Set problem: Copy the material below word for word, starting at the line containing "747x384 pixels. How" and ending at the line containing "pyautogui.click(x=243, y=479)", both included. Omit the pictures.

---------- Supplied entries ----------

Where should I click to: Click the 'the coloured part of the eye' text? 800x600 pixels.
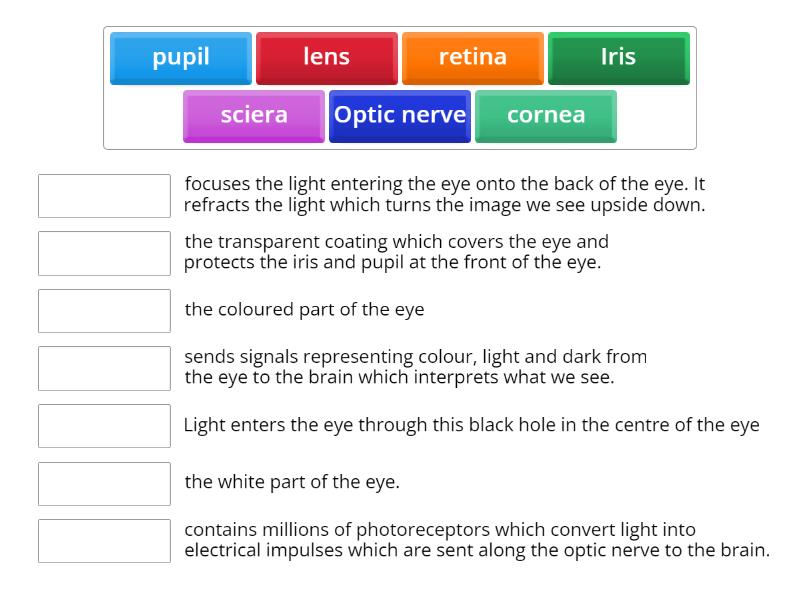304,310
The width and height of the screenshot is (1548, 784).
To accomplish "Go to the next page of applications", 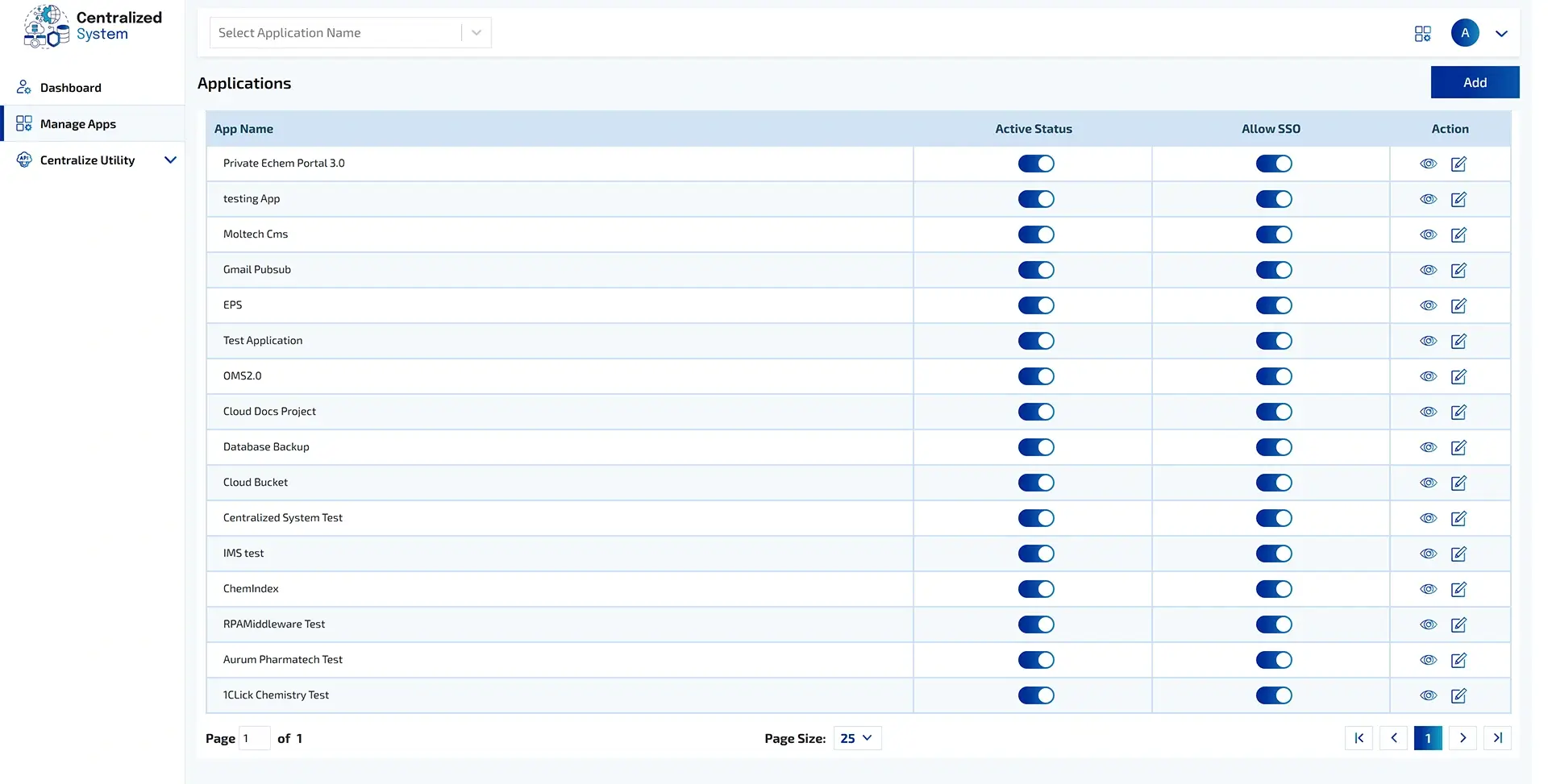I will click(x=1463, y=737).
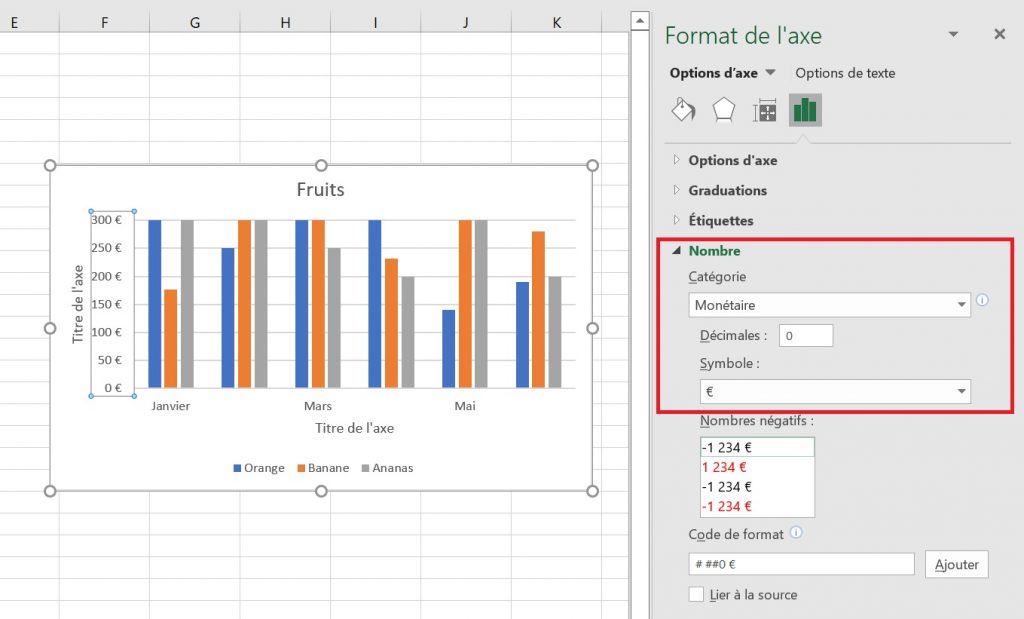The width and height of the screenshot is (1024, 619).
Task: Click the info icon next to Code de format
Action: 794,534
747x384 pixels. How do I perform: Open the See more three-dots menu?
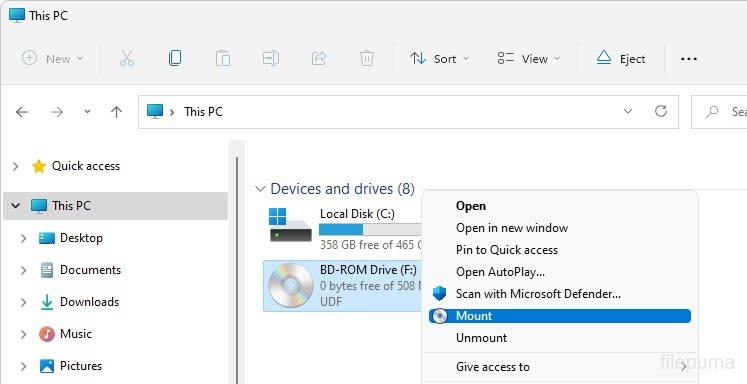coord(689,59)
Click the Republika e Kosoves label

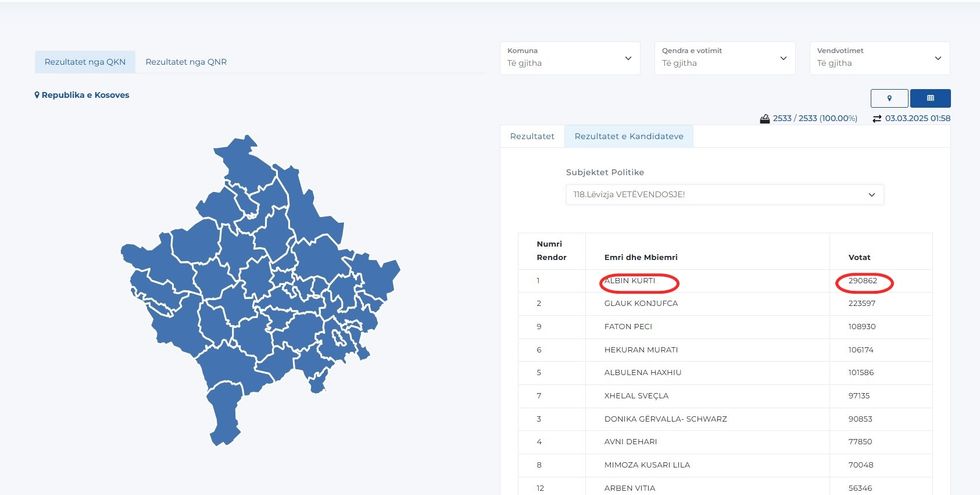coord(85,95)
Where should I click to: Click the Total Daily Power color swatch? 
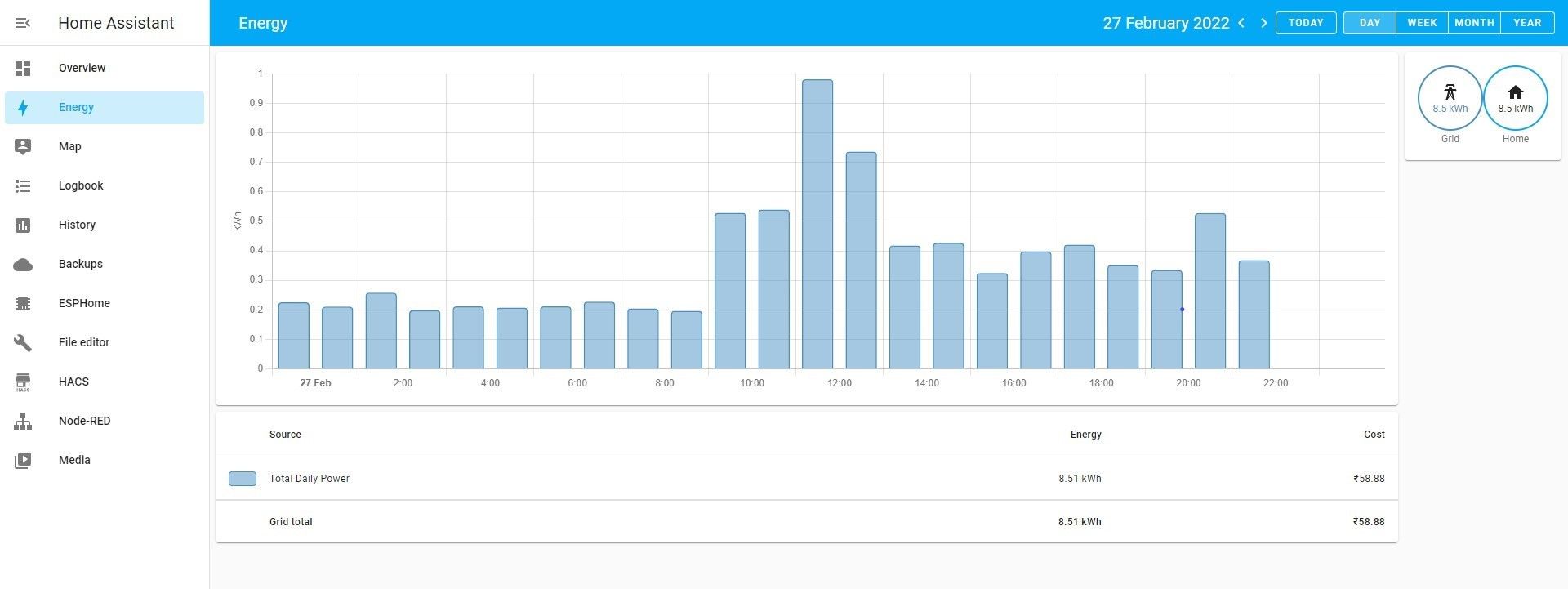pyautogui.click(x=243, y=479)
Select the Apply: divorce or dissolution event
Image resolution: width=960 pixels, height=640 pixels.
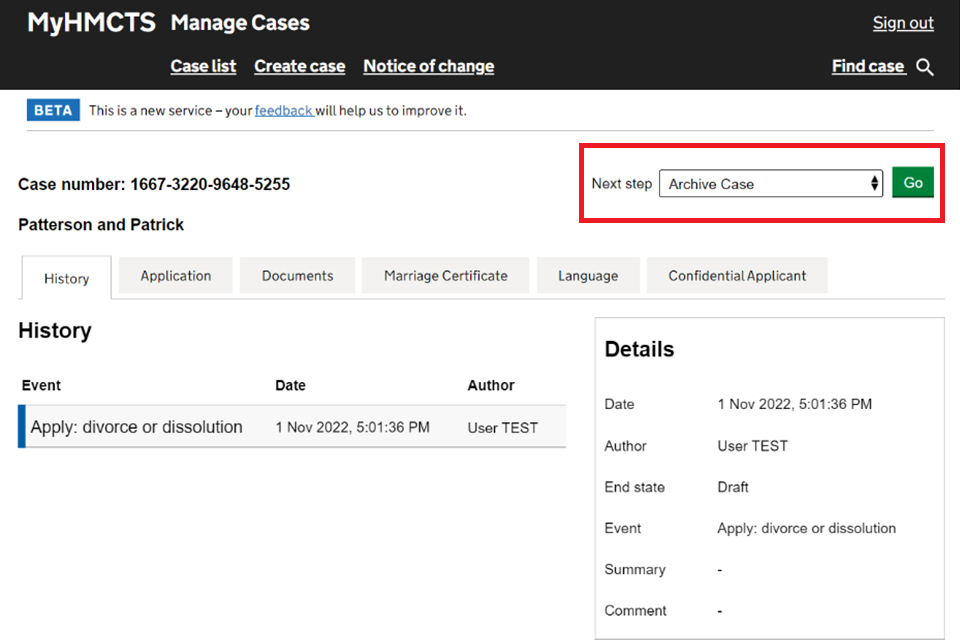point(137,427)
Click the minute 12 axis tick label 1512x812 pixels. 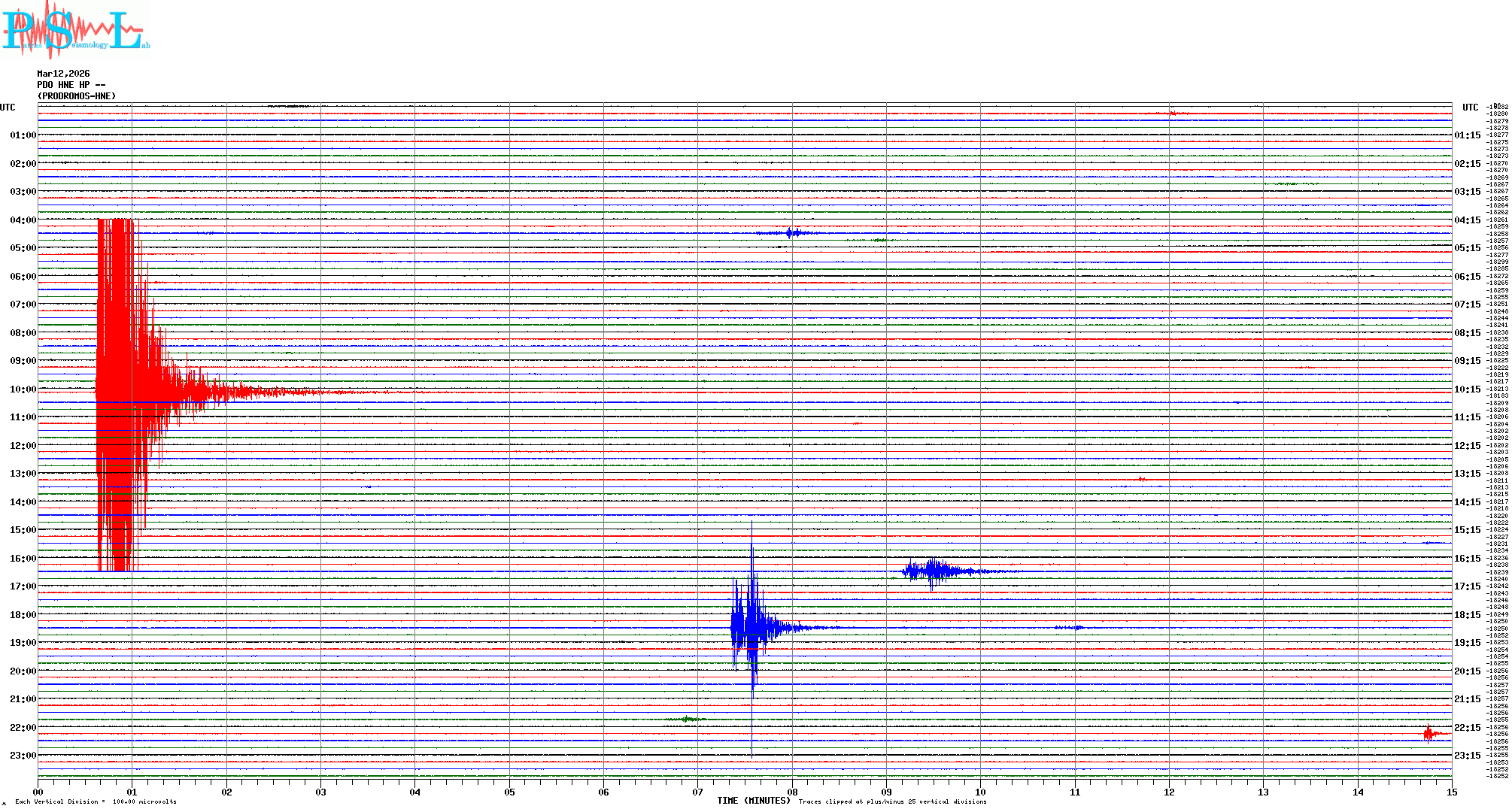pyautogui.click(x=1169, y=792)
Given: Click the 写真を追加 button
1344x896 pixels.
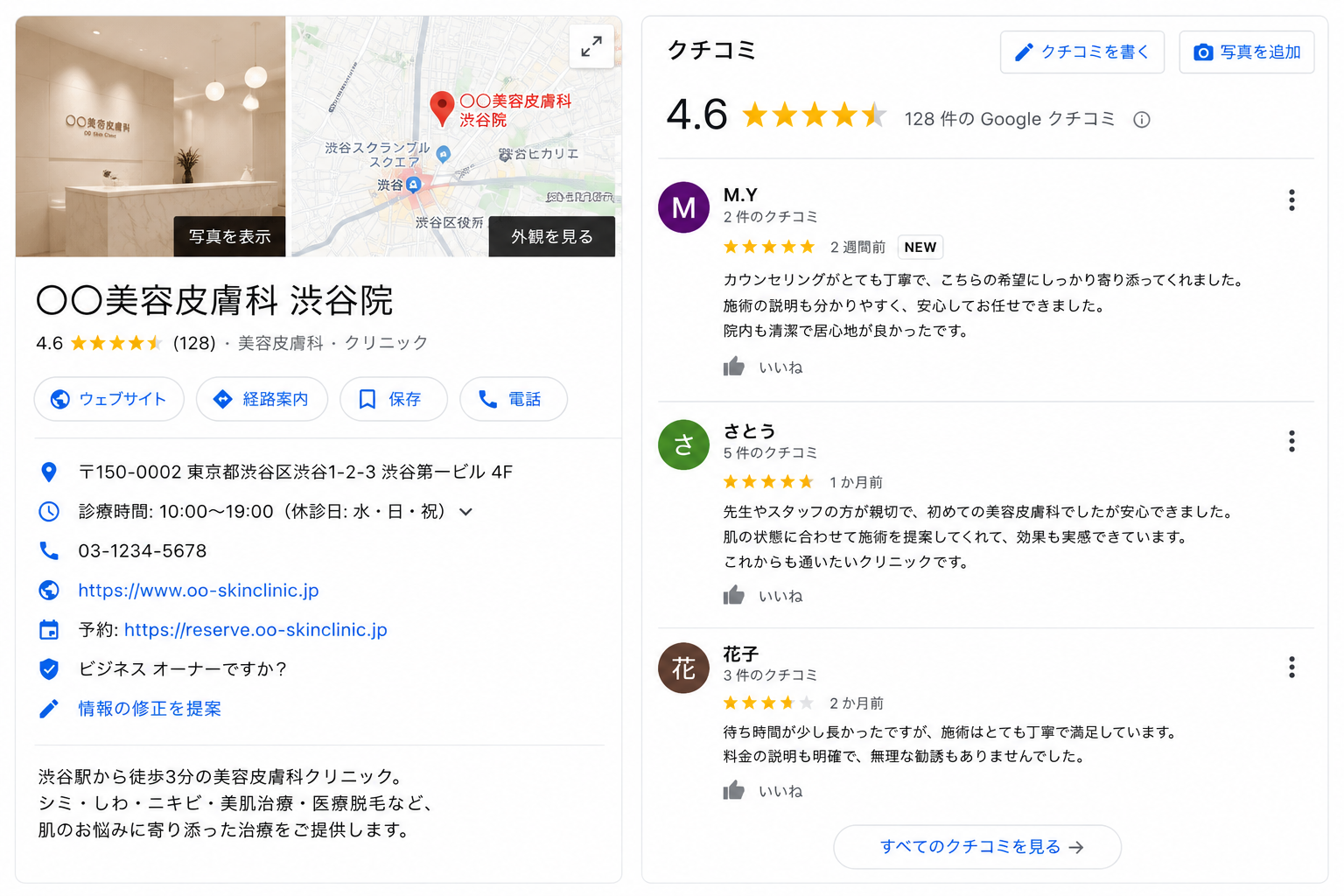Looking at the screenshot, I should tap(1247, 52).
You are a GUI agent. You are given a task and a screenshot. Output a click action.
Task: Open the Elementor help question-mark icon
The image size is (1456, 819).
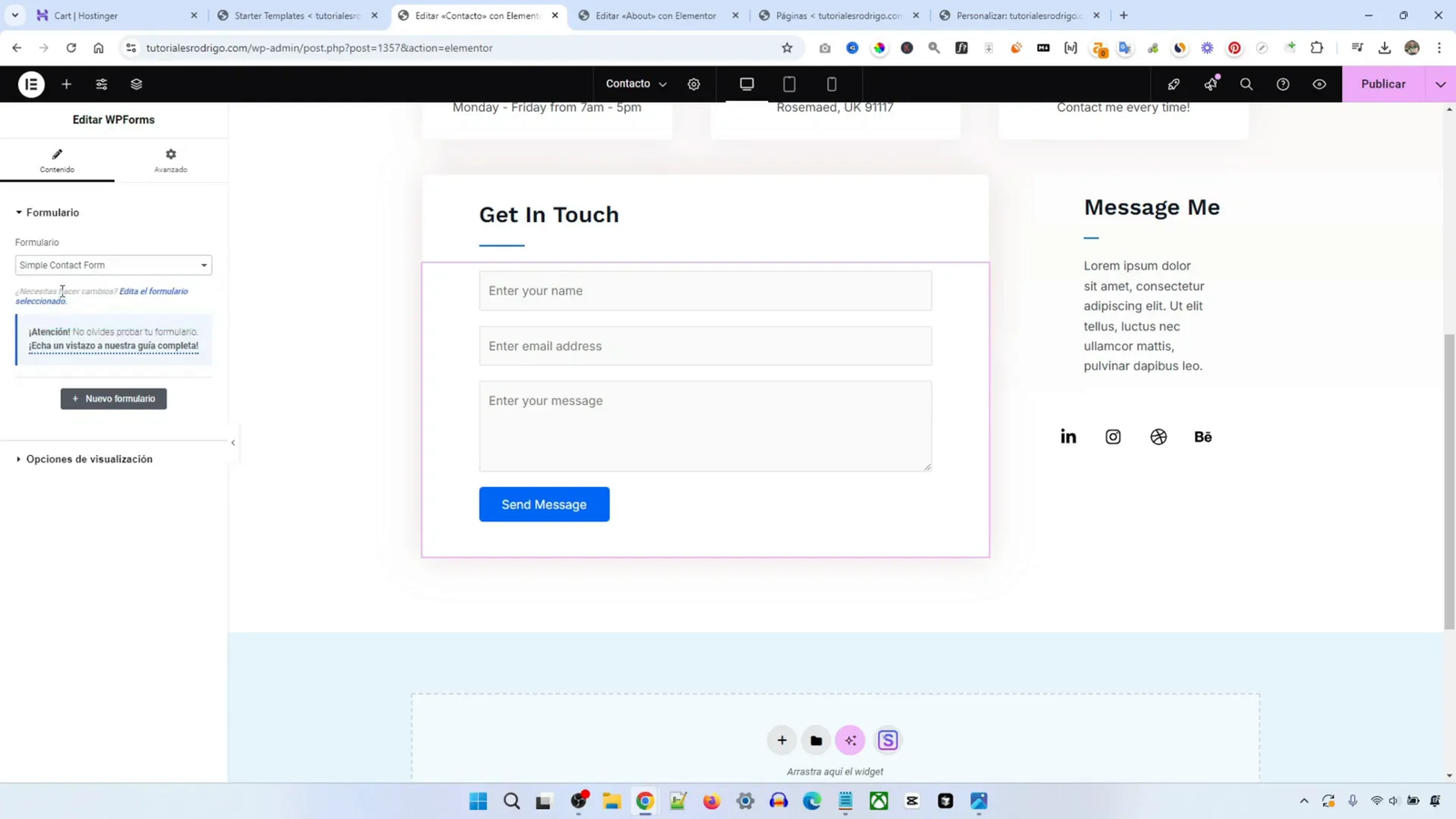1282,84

----------

Final answer:
747x384 pixels. How do I perform: Open the See more three-dots menu?
coord(689,59)
Click the Republika e Kosoves label

coord(85,95)
Where should I click to: Click the Total Daily Power color swatch? 
pyautogui.click(x=243, y=479)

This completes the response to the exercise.